Why Pakistan Needs the 27th Constitutional Amendment?

Published on: November 8, 2025 1:40 AM

November 8, 2025 by Naveed Safdar

Pakistan stands at a constitutional crossroads. Over the past two decades, a series of well-intentioned reforms-most notably the 18th Amendment-sought to democratize governance, devolve power, and strengthen provincial autonomy. Yet, in practice, these reforms have inadvertently fragmented the state’s machinery, slowed decision-making, and eroded institutional coherence. The proposed 27th Amendment offers a corrective path: not by reversing devolution, but by restoring balance, clarity, and functionality across key domains of governance, justice, finance, and national security. At its core, the amendment is a response to real, measurable dysfunction. It seeks not to centralise power, but to harmonise it-ensuring that the federation can act decisively, provinces can perform effectively, and citizens can trust the institutions that serve them. Salient features of the proposed 27th amendment are as follows.

Reclaiming Judicial Focus: Constitutional Courts and Judicial Rotation. Pakistan’s judiciary is overwhelmed. With over 2.2 million cases pending, the Supreme Court spends much of its time on routine appeals rather than constitutional interpretation. High Courts are similarly burdened by administrative petitions under Articles 199 and 184(3), many of which fall outside their intended scope. The 27th Amendment proposes the creation of dedicated Constitutional Courts-modelled after Germany, South Africa, and Italy-to handle constitutional and human rights matters exclusively. This would allow the Supreme Court to refocus on its core mandate: interpreting the Constitution and ensuring uniformity in law.

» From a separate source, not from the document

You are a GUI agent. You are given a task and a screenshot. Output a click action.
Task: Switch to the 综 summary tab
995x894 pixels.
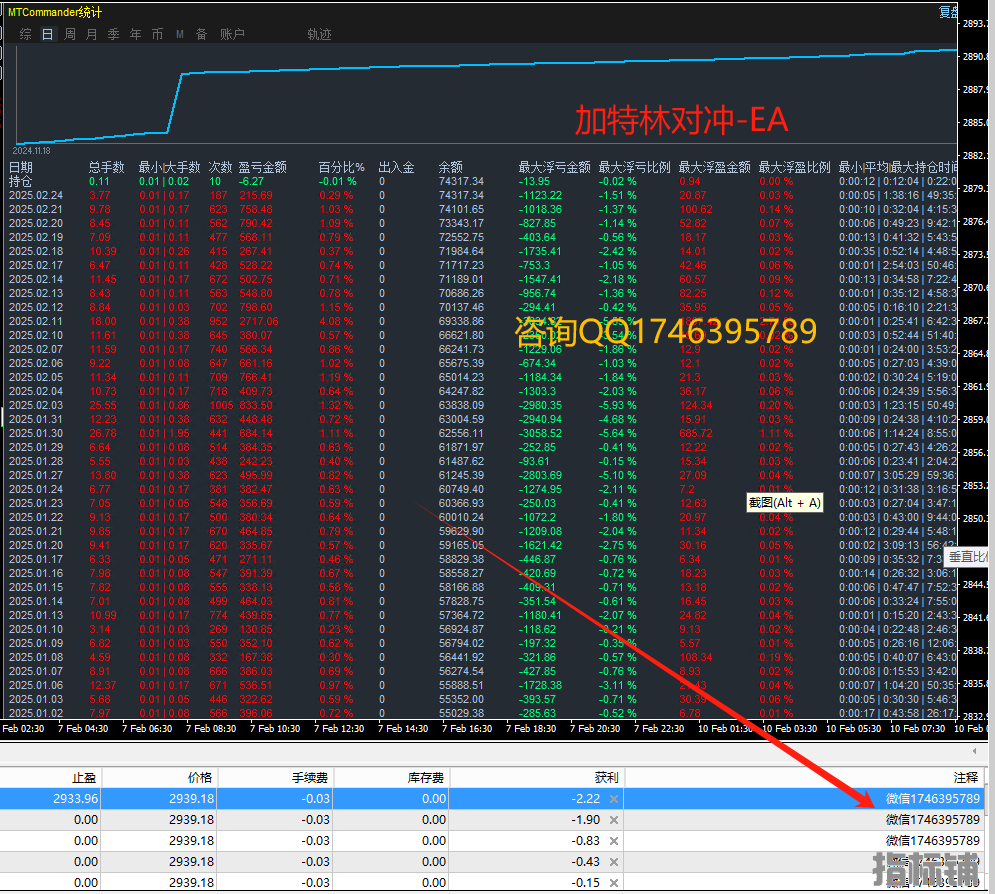pos(26,34)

Equally vital is the rotation and transfer of judges. Long tenures in one district risk local capture, where informal ties compromise impartiality. Transparent, merit-based transfers-akin to France’s Judicial Service Councils-would disrupt entrenched interests, balance workloads, and foster judicial maturity.

The 27th Amendment proposes the creation of dedicated Constitutional Courts-modelled after Germany, South Africa, and Italy-to handle constitutional and human rights matters exclusively.

Restoring Local Order: Executive Magistrates and Swift Justice. Since the abolition of Executive Magistrates in 2001, Pakistan’s courts have been clogged with minor offences-traffic violations, petty disputes, and preventive cases that once fell under district administration. The result: paralysis in the justice system and delayed resolution of serious crimes. The amendment proposes reinstating Executive Magistrates under sections 107-145 of the Criminal Procedure Code, enabling district administrations to manage minor cases summarily. This would restore a critical layer of local order, prevent the escalation of small conflicts, and free courts for major trials. Systems in the UK and France offer successful precedents for such localised justice.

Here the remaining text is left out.